[Required task]
Rewrite the lines from the one containing "Click the Active" through the one containing "[x=39, y=863]", both included, with "icon" changed to "button" and nothing else altered.
——
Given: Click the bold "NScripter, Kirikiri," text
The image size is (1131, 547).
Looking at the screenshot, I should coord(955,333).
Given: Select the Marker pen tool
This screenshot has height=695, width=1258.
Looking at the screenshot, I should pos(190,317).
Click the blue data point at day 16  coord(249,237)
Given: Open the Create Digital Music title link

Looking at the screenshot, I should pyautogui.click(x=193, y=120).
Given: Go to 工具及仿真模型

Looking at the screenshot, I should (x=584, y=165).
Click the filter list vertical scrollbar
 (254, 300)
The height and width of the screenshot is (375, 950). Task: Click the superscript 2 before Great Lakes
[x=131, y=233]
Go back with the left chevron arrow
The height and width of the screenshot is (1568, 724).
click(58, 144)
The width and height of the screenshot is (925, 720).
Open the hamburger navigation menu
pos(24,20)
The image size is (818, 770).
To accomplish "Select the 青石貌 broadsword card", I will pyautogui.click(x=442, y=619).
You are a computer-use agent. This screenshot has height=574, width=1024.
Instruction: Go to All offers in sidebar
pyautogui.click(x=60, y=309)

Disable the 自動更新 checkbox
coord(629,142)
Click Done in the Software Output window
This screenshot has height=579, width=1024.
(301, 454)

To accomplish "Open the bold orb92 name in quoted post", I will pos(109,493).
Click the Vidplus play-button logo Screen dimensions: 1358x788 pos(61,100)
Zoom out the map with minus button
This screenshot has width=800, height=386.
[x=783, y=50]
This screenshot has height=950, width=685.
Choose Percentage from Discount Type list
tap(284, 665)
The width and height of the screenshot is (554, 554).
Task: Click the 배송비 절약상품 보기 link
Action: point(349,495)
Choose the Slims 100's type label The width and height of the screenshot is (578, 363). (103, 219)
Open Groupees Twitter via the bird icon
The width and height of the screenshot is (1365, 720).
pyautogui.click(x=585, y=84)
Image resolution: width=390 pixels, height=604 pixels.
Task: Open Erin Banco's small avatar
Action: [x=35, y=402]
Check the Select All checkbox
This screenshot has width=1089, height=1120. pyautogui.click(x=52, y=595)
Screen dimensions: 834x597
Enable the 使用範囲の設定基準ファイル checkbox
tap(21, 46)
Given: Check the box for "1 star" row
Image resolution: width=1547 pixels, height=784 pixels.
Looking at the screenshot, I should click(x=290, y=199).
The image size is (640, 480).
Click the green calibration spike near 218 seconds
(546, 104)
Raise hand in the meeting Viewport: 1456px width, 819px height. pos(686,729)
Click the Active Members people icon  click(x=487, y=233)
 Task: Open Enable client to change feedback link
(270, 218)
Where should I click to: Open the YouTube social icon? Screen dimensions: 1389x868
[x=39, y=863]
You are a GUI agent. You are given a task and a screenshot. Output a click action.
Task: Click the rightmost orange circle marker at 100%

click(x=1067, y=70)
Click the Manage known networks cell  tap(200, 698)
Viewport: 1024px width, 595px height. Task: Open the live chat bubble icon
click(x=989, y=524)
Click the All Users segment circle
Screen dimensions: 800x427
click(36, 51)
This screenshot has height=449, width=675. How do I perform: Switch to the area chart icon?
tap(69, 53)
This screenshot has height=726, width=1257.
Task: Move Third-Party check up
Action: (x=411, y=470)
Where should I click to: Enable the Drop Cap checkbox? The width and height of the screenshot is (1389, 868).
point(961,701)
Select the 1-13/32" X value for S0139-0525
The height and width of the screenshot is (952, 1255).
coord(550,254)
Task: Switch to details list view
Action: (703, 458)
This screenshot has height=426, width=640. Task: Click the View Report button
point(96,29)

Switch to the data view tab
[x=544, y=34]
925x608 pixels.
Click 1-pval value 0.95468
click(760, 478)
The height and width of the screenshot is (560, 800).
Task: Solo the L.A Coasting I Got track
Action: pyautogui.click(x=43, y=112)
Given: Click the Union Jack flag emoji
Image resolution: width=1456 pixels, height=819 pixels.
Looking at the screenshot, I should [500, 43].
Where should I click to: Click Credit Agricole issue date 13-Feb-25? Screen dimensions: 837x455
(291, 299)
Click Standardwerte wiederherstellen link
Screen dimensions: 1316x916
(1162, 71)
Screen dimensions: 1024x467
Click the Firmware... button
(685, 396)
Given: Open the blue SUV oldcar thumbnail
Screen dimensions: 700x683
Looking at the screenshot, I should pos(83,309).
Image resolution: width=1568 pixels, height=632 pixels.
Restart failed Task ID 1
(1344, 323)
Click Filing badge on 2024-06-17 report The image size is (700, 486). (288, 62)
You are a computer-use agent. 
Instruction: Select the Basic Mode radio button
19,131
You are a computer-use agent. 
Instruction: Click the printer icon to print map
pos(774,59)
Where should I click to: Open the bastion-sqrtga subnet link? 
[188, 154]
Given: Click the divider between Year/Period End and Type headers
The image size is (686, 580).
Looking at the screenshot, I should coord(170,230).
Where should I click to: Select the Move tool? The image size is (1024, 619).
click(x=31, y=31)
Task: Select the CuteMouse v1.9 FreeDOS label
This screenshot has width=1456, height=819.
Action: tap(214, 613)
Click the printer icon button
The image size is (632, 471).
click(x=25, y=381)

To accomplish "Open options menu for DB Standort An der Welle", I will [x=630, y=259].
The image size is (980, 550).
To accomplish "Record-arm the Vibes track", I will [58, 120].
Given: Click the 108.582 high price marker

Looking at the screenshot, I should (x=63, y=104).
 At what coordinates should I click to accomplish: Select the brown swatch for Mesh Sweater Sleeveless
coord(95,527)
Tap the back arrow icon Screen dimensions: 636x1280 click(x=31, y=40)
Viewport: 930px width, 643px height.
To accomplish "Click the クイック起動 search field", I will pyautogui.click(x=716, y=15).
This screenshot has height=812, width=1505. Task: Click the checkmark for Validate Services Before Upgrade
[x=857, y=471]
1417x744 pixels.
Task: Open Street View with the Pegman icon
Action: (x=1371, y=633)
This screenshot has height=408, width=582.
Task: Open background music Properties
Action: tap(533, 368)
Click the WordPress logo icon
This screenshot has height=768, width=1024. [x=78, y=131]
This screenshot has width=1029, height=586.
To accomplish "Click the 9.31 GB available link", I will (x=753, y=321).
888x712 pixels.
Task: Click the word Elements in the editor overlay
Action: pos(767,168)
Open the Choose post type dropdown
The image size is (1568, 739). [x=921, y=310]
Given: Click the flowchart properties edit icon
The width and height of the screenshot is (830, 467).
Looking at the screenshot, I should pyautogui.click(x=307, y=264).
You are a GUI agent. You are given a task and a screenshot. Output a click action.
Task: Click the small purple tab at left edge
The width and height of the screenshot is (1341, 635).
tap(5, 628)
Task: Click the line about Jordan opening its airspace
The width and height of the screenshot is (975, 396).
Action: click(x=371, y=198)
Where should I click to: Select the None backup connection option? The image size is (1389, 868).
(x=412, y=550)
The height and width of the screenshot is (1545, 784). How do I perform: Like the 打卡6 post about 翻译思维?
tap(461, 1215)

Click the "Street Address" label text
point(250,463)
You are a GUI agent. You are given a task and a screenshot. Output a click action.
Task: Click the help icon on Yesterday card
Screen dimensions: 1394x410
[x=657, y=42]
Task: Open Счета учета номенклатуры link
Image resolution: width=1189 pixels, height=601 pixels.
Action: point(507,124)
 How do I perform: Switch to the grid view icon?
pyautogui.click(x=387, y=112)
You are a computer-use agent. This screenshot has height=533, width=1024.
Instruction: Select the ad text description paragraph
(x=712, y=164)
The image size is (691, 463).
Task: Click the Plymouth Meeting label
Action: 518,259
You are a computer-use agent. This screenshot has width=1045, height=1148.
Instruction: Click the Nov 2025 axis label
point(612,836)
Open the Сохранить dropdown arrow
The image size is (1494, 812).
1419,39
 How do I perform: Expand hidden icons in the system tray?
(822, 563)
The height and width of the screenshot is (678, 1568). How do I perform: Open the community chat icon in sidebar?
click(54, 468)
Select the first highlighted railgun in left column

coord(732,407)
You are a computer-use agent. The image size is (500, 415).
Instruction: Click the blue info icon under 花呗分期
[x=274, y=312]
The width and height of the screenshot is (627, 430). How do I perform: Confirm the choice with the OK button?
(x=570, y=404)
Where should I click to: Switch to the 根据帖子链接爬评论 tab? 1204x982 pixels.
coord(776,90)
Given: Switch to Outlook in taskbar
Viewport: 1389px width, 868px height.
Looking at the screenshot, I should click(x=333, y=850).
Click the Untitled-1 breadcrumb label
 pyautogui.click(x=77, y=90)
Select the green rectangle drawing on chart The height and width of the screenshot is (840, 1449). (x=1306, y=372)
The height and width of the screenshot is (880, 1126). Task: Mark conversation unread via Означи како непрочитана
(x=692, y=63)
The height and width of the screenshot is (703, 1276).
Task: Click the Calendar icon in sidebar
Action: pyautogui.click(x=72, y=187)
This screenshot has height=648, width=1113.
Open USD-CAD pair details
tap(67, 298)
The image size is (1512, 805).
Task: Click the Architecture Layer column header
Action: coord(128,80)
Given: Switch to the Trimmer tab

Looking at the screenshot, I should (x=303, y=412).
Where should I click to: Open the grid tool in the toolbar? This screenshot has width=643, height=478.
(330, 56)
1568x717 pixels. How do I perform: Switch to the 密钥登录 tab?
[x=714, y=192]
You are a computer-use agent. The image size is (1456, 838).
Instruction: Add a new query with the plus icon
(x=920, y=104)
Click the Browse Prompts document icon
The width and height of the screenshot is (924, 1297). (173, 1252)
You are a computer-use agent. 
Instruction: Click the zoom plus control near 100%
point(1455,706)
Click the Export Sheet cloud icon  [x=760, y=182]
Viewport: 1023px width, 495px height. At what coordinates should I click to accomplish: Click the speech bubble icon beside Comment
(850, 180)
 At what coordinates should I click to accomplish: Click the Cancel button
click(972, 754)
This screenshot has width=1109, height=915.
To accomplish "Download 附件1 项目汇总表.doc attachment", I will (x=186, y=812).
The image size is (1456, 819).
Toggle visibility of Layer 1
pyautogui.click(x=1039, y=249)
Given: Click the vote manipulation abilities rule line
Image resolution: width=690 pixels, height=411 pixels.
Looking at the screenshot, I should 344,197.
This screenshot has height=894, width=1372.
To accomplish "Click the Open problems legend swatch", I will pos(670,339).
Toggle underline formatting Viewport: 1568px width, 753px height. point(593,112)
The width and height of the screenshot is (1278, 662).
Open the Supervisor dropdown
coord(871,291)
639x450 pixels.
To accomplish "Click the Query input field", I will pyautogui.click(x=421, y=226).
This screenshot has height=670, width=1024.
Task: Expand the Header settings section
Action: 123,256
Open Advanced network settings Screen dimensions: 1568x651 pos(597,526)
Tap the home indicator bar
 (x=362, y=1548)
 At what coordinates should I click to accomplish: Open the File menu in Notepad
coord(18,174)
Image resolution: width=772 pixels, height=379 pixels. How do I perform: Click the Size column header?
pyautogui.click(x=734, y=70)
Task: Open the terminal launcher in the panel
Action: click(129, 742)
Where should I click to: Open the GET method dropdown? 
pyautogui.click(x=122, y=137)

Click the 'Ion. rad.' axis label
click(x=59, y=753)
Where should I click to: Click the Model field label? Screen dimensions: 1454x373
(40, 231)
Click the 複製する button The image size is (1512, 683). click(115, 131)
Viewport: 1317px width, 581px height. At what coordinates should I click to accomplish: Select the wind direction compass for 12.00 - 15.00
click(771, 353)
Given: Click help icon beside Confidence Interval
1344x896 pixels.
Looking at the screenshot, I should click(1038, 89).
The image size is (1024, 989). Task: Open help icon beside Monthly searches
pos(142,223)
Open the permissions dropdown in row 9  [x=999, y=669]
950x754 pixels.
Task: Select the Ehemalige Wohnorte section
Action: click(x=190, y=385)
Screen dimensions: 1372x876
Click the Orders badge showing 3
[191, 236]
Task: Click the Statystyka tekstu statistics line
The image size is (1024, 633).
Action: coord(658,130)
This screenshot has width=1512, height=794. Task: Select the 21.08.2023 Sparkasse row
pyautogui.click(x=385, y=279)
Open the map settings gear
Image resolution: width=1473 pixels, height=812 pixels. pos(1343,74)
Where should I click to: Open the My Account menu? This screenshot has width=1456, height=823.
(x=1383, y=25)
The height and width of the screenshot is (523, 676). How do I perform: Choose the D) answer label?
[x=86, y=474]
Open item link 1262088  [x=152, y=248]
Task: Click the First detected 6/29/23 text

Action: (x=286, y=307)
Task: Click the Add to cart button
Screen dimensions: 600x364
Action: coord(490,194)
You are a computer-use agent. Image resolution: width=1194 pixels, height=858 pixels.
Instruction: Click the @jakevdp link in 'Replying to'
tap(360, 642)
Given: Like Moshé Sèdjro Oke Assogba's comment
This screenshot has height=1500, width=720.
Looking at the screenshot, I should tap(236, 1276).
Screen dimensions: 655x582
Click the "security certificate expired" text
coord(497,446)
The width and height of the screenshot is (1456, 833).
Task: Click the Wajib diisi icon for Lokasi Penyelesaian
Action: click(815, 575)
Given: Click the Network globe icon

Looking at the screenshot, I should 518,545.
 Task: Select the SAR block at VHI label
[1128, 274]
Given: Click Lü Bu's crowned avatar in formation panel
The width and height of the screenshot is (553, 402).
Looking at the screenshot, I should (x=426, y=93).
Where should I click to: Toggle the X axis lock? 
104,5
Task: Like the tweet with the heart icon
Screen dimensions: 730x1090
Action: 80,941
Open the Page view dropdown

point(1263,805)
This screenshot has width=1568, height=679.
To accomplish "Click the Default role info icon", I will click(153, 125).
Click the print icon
——
[Written response]
Click the Active Members people button  click(x=487, y=233)
 Task: Open Enable client to change feedback link
(270, 218)
Where should I click to: Open the YouTube social button? Screen dimensions: 1389x868
[x=39, y=863]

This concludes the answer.